Clins d’œil à José Maria de Heredia (1), Pierre de Ronsard (2),
Charles Baudelaire (3 & 4), Arthur Rimbaud (5), Paul Verlaine (6)…
et à Jacques Prévert (7).

(Avec La Mère, Le Père et L’Ancien.)

Vicky a vingt ans.
Ou juste un peu plus.
Vicky a juste un peu plus de vingt ans.

– L’Ancien, dit-il, écris-moi un poème,
Un poème pour moi,
Pour moi tout seul,
Comme je les aime !

– Un poème comment ?

– Un poème comme Jacquot les écrit…

– Hélas, il n’écrit plus, Jacquot, répond L’Ancien. Il est mort.
C’était il y a longtemps.
Un 11 avril, je m’en souviens…
Longtemps, j’ai détesté les 11 avril.
Et puis j’ai oublié de les détester…

– L’Ancien, reprend Vicky, écris-moi un poème,
Un poème pour moi,
Pour moi tout seul,
Comme je les aime!

– J’essaie, Vicky, j’essaie :
«Pour faire le portrait d’un oiseau.
Peindre d’abord une cage
Avec une porte ouverte
peindre ensuite
quelque chose de joli
quelque chose de simple
quelque chose de beau
quelque chose d’utile
pour l’oiseau… (7)»

– L’Ancien, tu te moques ?

– Non, mon Vicky…
Tu es l’oiseau. La cage est là, avec sa porte ouverte…
Tu n’es pas loin, Vicky ! Tu es dans cet arbre tout près…

«Et tu vois ci,
Tout auprès de la cage avec sa porte ouverte,
La Mère qui t’appelle et sourit.
Tu l’entends. Tu la hèles
Et l’appelles à ton tour et tu lui dis
“Bonjour, La Mère !”»

«Et tu vois là,
Tout auprès de la cage avec sa porte ouverte,
Juste derrière La Mère qui te rit,
Le Père qui t’appelle et sourit.
Tu l’entends.
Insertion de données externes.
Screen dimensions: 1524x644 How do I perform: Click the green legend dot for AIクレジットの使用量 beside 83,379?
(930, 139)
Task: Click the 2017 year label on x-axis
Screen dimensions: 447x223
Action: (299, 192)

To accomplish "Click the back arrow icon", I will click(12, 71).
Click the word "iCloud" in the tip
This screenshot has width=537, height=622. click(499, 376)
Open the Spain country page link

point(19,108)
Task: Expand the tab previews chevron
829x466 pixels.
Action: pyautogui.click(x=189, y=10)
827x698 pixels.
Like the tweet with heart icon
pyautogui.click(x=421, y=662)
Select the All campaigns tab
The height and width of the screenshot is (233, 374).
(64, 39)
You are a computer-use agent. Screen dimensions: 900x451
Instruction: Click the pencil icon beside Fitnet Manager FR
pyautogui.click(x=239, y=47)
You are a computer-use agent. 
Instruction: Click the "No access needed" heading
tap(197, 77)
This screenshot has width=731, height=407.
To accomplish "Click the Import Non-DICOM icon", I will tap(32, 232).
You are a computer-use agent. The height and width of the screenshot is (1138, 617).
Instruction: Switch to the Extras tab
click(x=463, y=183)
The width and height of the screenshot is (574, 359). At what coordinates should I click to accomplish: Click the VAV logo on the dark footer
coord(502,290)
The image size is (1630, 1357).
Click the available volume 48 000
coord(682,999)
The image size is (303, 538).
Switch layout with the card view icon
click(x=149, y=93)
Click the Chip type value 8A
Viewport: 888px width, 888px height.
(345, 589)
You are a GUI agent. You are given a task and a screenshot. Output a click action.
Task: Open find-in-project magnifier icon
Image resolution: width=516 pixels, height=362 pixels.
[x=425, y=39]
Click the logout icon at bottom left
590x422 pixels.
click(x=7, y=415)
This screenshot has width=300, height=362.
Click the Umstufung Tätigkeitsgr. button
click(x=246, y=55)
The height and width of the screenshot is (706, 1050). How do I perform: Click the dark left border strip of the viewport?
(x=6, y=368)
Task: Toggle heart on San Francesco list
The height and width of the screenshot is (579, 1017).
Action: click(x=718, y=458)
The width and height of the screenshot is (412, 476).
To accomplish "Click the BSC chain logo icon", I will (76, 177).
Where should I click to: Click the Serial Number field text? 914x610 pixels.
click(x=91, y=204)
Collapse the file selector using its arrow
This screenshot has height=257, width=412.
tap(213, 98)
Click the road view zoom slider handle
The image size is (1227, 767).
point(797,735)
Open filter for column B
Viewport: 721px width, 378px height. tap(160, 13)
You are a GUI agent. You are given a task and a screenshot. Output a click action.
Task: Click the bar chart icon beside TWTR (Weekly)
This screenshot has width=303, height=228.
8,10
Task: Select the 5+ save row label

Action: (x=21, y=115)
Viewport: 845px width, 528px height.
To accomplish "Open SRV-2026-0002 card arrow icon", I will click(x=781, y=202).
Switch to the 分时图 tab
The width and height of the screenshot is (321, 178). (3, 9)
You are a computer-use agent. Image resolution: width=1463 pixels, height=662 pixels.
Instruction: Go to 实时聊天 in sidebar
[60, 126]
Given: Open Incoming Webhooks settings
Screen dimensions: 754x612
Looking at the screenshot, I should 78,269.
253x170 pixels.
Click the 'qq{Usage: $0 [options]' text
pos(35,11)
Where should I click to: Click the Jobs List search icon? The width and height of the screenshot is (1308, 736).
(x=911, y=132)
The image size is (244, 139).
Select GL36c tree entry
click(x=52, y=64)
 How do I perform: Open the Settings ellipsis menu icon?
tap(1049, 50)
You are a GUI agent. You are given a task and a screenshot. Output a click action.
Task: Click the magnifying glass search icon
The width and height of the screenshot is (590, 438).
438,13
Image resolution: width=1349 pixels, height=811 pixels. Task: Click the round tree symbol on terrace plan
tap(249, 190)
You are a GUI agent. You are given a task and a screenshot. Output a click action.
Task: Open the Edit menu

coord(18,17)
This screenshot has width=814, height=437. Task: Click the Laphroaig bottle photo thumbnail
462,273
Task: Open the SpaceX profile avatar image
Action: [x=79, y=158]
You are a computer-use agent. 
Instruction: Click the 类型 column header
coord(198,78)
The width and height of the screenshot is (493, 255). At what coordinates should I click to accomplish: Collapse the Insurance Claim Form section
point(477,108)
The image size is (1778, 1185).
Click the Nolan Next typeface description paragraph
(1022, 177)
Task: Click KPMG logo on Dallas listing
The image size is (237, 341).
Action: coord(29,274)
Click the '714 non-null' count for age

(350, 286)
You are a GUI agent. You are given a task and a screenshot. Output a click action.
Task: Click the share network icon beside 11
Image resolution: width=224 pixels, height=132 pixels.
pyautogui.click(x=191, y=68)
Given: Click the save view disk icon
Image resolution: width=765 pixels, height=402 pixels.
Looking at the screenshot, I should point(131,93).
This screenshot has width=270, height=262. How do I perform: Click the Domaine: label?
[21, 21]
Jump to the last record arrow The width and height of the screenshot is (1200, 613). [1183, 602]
Tu le hèles
Et l’appelles à ton tour et tu lui dis
“Bonjour Le Père !”»

Vicky s’envole jusqu’au faîte de l’arbre.
Tout en bas, la cage peinte a ses jolies couleurs.
Chaque barreau la sienne, les nuances de l’arc-en-ciel…

De la cime de l’arbre
Vicky voit bien petite la cage arc-en-ciel dont la porte pourtant s’élargit !
Il voit, mais n’entend plus La Mère qui le hèle !
Il voit, mais n’entend plus Le Père qui le hèle !
À grands gestes La Mère et Le Père le hèlent
Avec de grands signaux d’amour !

Vicky l’oiseau s’envole et disparaît.
Il disparaît un temps.
Un temps long ? Un temps court ?
Nul ne sait.
Un instant ?
Nul ne sait.
Il disparaît un temps.
Simplement.
Il voyage, Vicky !

Vicky voyage.
Il va.
Il vient.
Il vole.
Il vole dans son arbre,
Son arbre de vie.
Rude est parfois l’écorce de son arbre.
Rude est parfois sa vie.

Souvent,
Son arbre s’offre à lui et se couvre de fleurs…
Des fleurs de toutes les couleurs,
Celles de l’arc-en-ciel…
Chaque fleur est coquette et se plaît à séduire.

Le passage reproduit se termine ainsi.